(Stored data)
Segment Open

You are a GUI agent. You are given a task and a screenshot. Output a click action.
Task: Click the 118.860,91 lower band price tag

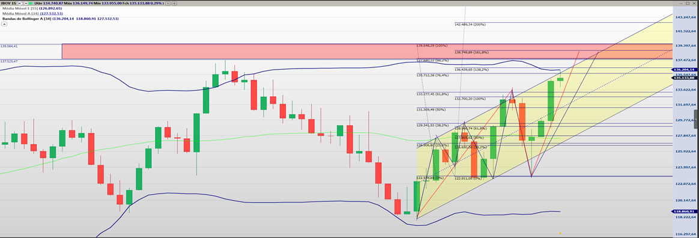pos(685,211)
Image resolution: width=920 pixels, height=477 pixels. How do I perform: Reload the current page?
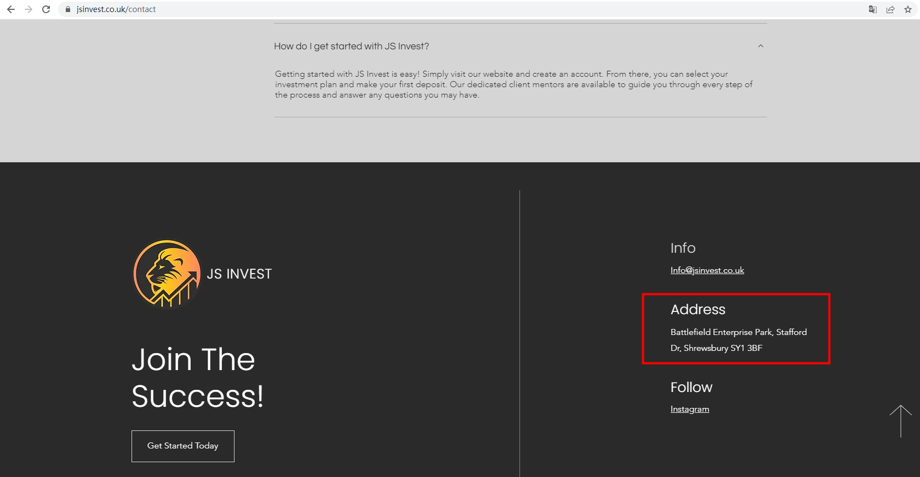46,9
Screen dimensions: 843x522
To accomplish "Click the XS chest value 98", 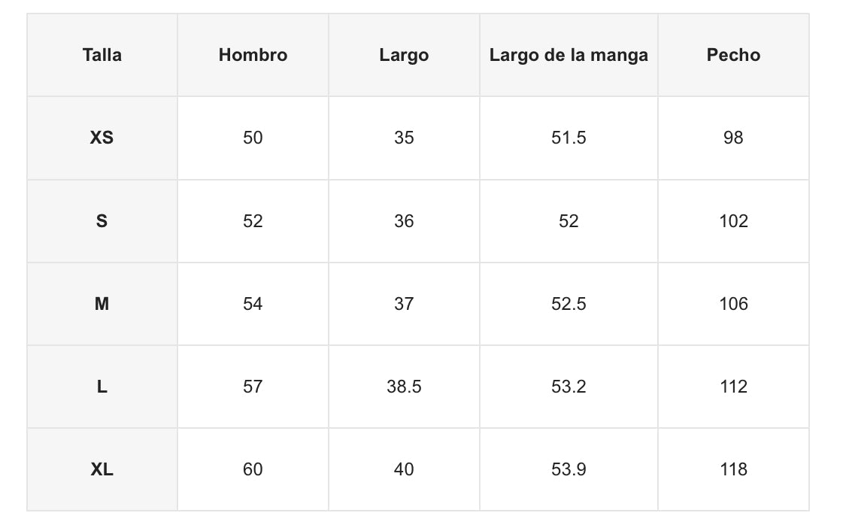I will tap(733, 138).
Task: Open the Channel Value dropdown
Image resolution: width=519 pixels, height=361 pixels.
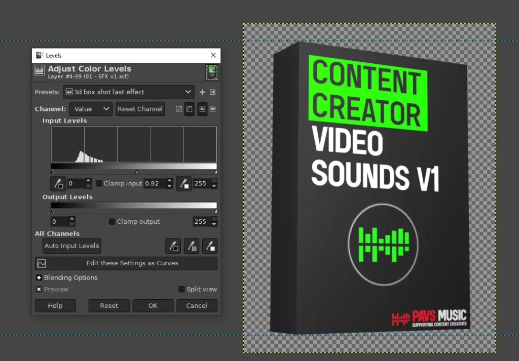Action: [x=91, y=109]
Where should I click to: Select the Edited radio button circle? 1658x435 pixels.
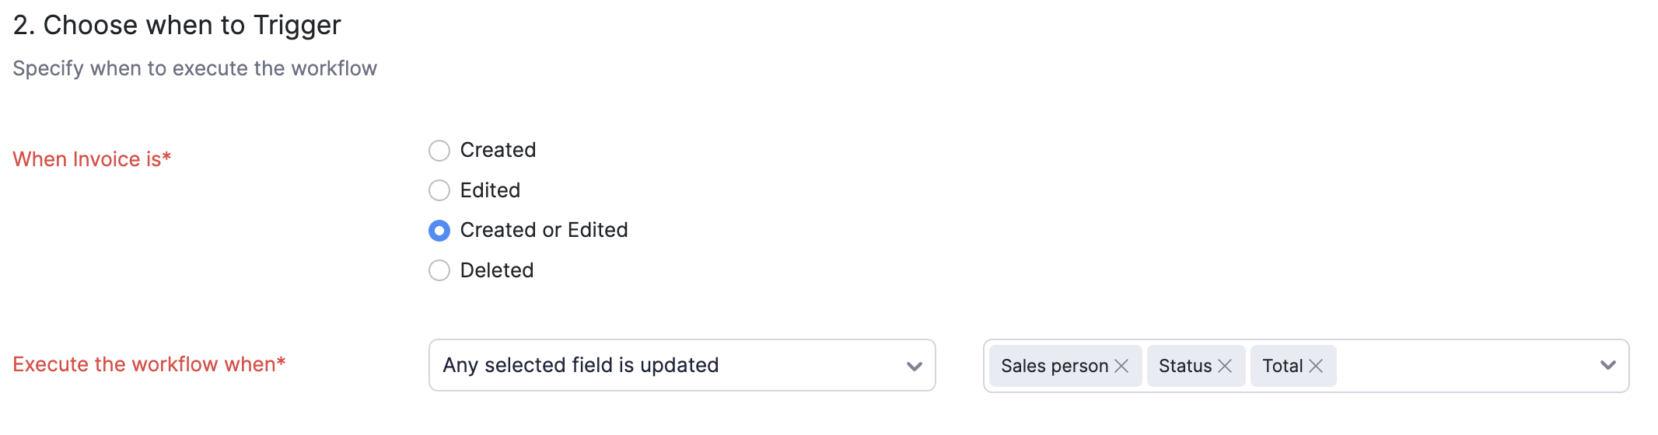tap(439, 190)
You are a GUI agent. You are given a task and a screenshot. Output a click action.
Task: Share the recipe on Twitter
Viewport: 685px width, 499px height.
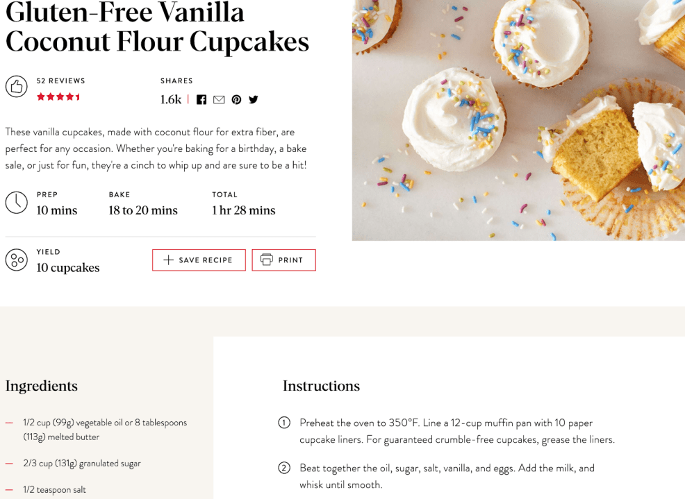254,100
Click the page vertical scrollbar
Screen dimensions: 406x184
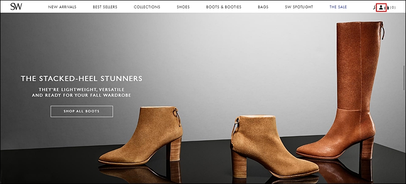(404, 78)
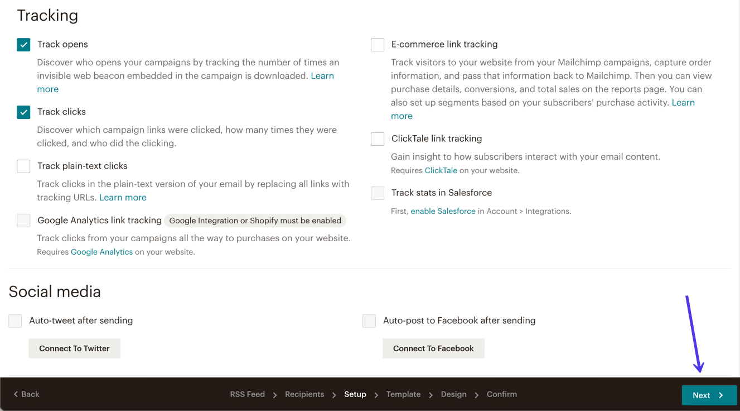Open Learn more for plain-text clicks
This screenshot has height=411, width=740.
pyautogui.click(x=123, y=197)
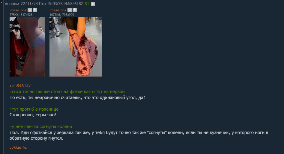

Segment Closed

The required output is an exact copy of the lines from the one with "Task: Open the Channel Value dropdown" through the final line of the data above, with pictures removed.

### RESULT FOR THIS TASK
Task: Open the Channel Value dropdown
Image resolution: width=519 pixels, height=361 pixels.
Action: [x=91, y=109]
Where should I click to: Select the Edited radio button circle? 1658x435 pixels.
tap(439, 190)
You are a GUI agent. You are given a task and a screenshot. Output a click action.
Task: Share the recipe on Twitter
Viewport: 685px width, 499px height.
254,100
Click the page vertical scrollbar
Screen dimensions: 406x184
(404, 78)
Open Learn more for plain-text clicks
This screenshot has height=411, width=740.
pyautogui.click(x=123, y=197)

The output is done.